Die Strategie für die gewünschte Rückkehr auf den Wachstumspfad überrascht wenig: „AI First“. Man habe den Anspruch, KI-Vorreiter der Branche zu sein, sagt CEO Mark Pollok. Dafür besetzte Trenkwalder nun einen neu geschaffenen Chief-Technology-Officer-Posten (CTO) mit Björn Elting. Dieser war zuletzt in Düsseldorf, wo auch die Trenkwalder-Mutter Droege Group ihren Sitz hat, als Managing Director und Head of Tech & Digital Advantage in Insurance von BCG Platinion für Europa, den Nahen Osten, Südamerika und Afrika tätig. BCG Platinion ist die Technologieberatungs-Sparte der Boston Consulting Group (BCG).

Im Zentrum von Eltings Aufgaben stünden nun die großangelegte Weiterentwicklung KI-basierter Lösungen sowie der Ausbau der datengetriebenen, europaweiten Workforce-Plattform, heißt es von Trenkwalder. Darüber hinaus werde er die strategische Weiterentwicklung des Outsourcing-Geschäftes der Gruppe maßgeblich mitgestalten. KI unterstütze bereits jetzt zentrale Abläufe von der Vorqualifikation und dem Matching von Talenten bis zur Kommunikation mit Kunden. Auf Basis der paneuropäischen Datenbank mit mehr als einer Million Talenten soll nun die grenzüberschreitende Workforce-Vermittlung deutlich skalierbarer werden.

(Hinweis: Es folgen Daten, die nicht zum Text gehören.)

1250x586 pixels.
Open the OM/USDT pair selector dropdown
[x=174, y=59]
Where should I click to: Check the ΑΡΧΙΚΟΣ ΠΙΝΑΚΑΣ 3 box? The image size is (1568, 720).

Elting: „Innovationsgeschwindigkeit wird zum entscheidenden Wettbewerbsvorteil“

„Björn Elting verbindet umfassende Technologie- und Transformationserfahrung mit der Fähigkeit, Veränderungen in komplexen Organisationen umzusetzen. Genau diese Kombination brauchen wir, um KI als Wachstumstreiber in unseren Kernprozessen zu verankern und unsere europaweite Plattformstrategie zu beschleunigen“, kommentiert Trenkwalder-CEO Pollok.

Elting selbst sieht in seiner neuen Position die seltene Chance, „ein Unternehmen in seiner nächsten Wachstumsphase technologisch neu aufzubauen und damit die Zukunft der Arbeit in Europa mitzuprägen“. „Mich reizt besonders, wie konsequent Trenkwalder bestehende Prozesse aus einer AI-First-Perspektive neu denkt. Denn die HR-Service-Branche wird in den kommenden Jahren eine besondere Dynamik erleben, und die Innovationsgeschwindigkeit wird zum entscheidenden Wettbewerbsvorteil“, so der neue CTO.